Construction d’un marqueur de parcours bucco-dentaire préventif régulier

Les prestations de suivi bucco-dentaire correspondent aux prestations réalisées en cabinet de ville au cours desquelles aucun soin curatif dentaire n’a été pris en charge : consultations, visites, examens bucco-dentaires et détartrages.

Dans cette étude :

• le remboursement d’au moins 3 prestations de suivi dentaire pendant 4 années consécutives a été choisi comme marqueur d’un parcours bucco-dentaire préventif régulier ;

• a contrario, l’absence de prestation de suivi bucco-dentaire au cours de ces 4 années a été considérée comme marqueur d’un parcours préventif insuffisant, cette situation pouvant traduire soit que l’enfant n’a jamais eu recours à un cabinet dentaire de ville au cours de cette période, soit qu’il a eu uniquement des recours dentaires curatifs.

Afin d’évaluer cet indicateur pour chaque enfant, deux cohortes suivies pendant 4 ans ont été reconstituées à partir des données du DCIR des années 2012 à 2016 : une cohorte d’enfants nés en 2006, suivis entre le 1er jour de leur 6e anniversaire et la veille de leur 10e anniversaire, et une cohorte d’enfants nés en 1998 suivis entre le jour de leur 14e anniversaire et la veille de leur 18e anniversaire.

ENCADRÉ 3

Définition des indicateurs (fig. 2 à 5)

• Recours ville 6-18 ans : taux de recours annuel des 6-18 ans au cabinet de ville (activité libérale et salariée, y compris activité externe).

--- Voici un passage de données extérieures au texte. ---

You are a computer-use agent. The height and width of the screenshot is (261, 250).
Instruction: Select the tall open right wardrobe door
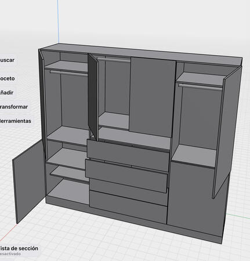tap(227, 132)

• 1er recours 6 ans ou moins : proportion d’enfants nés en 2009 ayant eu un 1er recours au cabinet dentaire avant 7 ans.

• Suivi préventif régulier 6-9 ans : proportion d’enfants nés en 2006 ayant eu au moins 3 prestations de suivi bucco-dentaire entre 6 ans et 9 ans inclus.

• Suivi préventif régulier 14-17 ans : proportion de jeunes nés en 1998 ayant eu au moins 3 prestations de suivi bucco-dentaire entre 14 ans et 17 ans inclus.

• Sillons 6-9 ans : proportion d’enfants nés en 2006 ayant eu un scellement de sillons entre 6 ans et 9 ans inclus.

• Sillons 10-13 ans : proportion d’enfants nés en 2002 ayant eu un scellement de sillons entre 10 ans et 13 ans inclus.

• ODF 8-10 ans/11-15 ans/3-18 ans : taux de recours annuel à une prestation d’orthodontie (quelle que soit la spécialité du praticien) chez les 8-10 ans/11-15 ans/3-18 ans.

• Recours hospitalisation 0-18 ans : taux de recours annuel à l’hospitalisation pour soins dentaires des 0-18 ans.

• Soins conservateurs 0-18 ans : taux de recours annuel à un soin conservateur (hors détartrage) chez les 0-18 ans, en cabinet de ville ou en hospitalisation, toutes spécialités confondues.